Fig. 1: Generating single-cell transcriptomes from neutrophils across multiple biological tissues.

a Overview of the experiment. Neutrophils were isolated from 6–8-week-old B6 mice from blood, bone marrow and spleen, stained for Ly6G and CD11b, and sorted, followed by droplet-based scRNA-seq using the 10X platform. Two independent experiments of healthy tissues were performed with N = 3 mice pooled for each tissue per experiment, totaling N = 12,619 cells, which were combined for analysis. b UMAP plot including all healthy neutrophils, partitioned exemplarily into four populations P1–P4. For smaller or larger numbers of populations, see Supplementary Fig. 3. c Marker gene expression in the 4-population model.

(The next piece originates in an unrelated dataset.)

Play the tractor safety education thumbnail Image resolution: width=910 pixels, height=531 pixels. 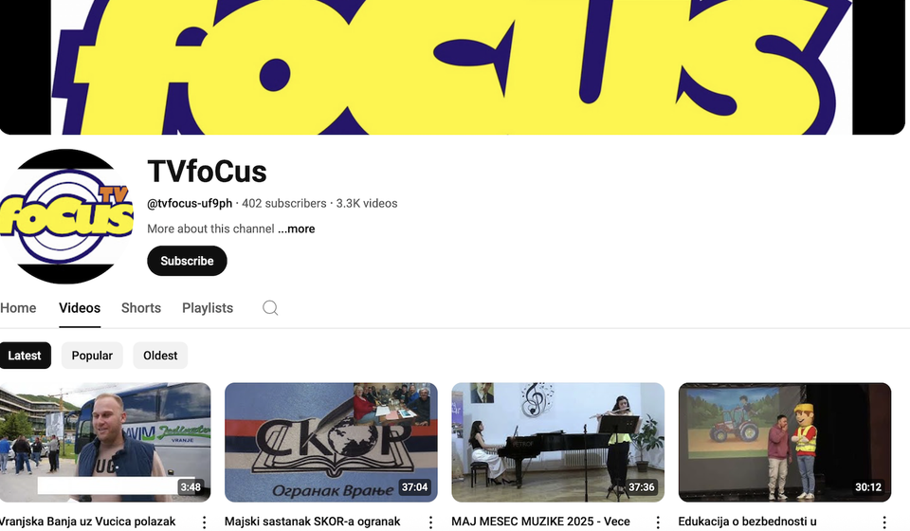click(785, 442)
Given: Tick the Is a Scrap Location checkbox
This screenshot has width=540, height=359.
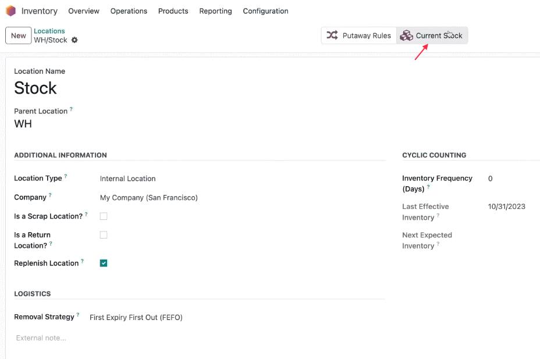Looking at the screenshot, I should pyautogui.click(x=104, y=216).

Marker genes were identified by Wilcoxon Rank Sum test (two-tailed) using the Seurat function “FindAllMarkers” with standard settings; only genes with log_e fold change ≥ 0.25 and Bonferroni adjusted p-value ≤ 0.05 are shown. d UMAP embedding of all cells colored by tissue of origin. e Abundance of populations across organs. Neutrophils colorized by: G2M cell cycle score (f), percentage of features in top 500 features (g) and preNeu score (h). i Frequency of preNeu across tissues. j G2M cell cycle score in preNeu and remaining cells in each tissue. Unpaired t-test (two-tailed) between preNeu and all other neutrophils within each tissue. k G2M cell cycle score of preNeu across tissues. ANOVA followed by unpaired t-test was used to compare the G2M cell cycle score between preNeu and other neutrophils in each tissue.